Zwar kann gemäß § 75 Abs. 5 SGG unter anderem ein Träger der Grundsicherung für Arbeitsuchende nach Beiladung verurteilt werden. Unabhängig von der (überwiegend allerdings bejahten) Frage, ob § 75 Abs. 5 SGG im Verfahren des einstweiligen Rechtsschutzes (entsprechend) anwendbar ist, war eine Beiladung des örtlich zuständigen Trägers der Grundsicherung für Arbeitsuchende unter dem Gesichtspunkt des effektiven Rechtsschutzes (Art. 19 Abs. 4 Satz 1 GG) nicht erforderlich. Denn die Antragstellerin verfolgt ihr Begehren gegen den örtlich zuständigen SGB II-Leistungsträger gesondert; derzeit ist insoweit beim LSG Baden-Württemberg die Beschwerde der Antragstellerin gegen den Beschluss des SG vom 21. Oktober 2019 im Verfahren S 13 AS 3244/19 ER anhängig (L 12 AS 3875/19 ER-B).
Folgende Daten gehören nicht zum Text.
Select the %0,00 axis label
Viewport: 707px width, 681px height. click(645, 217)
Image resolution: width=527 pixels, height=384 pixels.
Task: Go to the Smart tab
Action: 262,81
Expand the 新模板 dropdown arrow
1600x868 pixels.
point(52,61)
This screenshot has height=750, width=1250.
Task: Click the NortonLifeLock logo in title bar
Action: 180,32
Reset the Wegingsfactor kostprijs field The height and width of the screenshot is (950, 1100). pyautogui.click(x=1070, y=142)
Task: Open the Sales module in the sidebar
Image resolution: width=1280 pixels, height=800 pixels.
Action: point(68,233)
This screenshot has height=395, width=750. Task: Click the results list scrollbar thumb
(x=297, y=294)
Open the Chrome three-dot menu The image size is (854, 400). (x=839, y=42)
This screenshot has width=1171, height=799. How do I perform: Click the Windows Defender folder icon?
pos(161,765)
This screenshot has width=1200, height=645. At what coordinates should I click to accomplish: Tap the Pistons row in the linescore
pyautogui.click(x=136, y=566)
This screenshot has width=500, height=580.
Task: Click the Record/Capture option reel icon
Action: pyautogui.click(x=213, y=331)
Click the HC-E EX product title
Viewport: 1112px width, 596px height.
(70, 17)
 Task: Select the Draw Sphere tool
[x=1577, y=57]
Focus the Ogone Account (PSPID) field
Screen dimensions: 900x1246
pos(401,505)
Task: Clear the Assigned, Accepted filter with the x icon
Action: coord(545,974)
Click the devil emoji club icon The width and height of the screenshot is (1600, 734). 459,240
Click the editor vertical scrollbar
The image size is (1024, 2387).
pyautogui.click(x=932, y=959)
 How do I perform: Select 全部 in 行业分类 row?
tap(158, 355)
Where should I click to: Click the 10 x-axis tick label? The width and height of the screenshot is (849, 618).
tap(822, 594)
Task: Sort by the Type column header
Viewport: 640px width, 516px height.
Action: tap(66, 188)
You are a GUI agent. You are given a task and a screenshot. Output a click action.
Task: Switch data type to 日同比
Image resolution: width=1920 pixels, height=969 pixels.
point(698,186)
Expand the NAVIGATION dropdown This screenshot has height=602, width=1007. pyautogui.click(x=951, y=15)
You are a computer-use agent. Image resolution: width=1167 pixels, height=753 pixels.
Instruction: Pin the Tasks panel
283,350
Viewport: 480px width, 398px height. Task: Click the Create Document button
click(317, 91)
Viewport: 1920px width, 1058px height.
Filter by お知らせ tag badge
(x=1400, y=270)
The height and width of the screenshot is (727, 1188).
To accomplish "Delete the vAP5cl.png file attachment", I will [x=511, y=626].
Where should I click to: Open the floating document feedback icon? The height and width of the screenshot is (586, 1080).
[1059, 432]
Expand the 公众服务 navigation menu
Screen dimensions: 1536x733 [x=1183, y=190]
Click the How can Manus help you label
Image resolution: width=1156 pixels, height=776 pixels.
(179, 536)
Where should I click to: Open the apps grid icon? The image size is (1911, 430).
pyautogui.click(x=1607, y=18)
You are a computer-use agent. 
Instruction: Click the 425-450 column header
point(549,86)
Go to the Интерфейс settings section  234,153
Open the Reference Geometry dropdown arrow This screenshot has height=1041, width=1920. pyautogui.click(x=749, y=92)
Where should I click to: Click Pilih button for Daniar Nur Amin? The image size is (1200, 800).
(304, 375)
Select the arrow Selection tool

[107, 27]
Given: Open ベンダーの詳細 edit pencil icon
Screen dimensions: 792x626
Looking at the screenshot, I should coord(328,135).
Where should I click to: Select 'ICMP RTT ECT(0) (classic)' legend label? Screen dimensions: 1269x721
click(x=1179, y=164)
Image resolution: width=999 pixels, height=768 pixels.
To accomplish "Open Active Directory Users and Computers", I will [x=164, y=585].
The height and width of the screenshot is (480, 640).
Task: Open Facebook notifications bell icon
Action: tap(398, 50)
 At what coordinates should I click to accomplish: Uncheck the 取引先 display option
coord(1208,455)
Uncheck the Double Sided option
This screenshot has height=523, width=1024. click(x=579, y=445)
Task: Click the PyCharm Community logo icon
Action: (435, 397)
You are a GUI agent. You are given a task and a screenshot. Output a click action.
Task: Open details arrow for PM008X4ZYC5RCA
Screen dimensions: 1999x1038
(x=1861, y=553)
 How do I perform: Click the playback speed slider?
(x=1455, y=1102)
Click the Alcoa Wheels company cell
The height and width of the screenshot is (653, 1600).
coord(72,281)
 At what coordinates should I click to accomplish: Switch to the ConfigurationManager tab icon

3. Die Kostenentscheidung beruht auf einer entsprechenden Anwendung des § 193 Abs. 1 Satz 1, Abs. 4 SGG.

4. Der Antrag auf Gewährung von Prozesskostenhilfe für das Beschwerdeverfahren war mangels Erfolgsaussichten der Beschwerde abzulehnen (§ 73a Abs. 1 Satz 1 SGG i.V.m. § 114 Abs. 1 Satz 1 ZPO). Damit kommt auch die begehrte Beiordnung einer Rechtsanwältin nicht in Betracht.

Dieser Beschluss ist unanfechtbar (§ 177 SGG).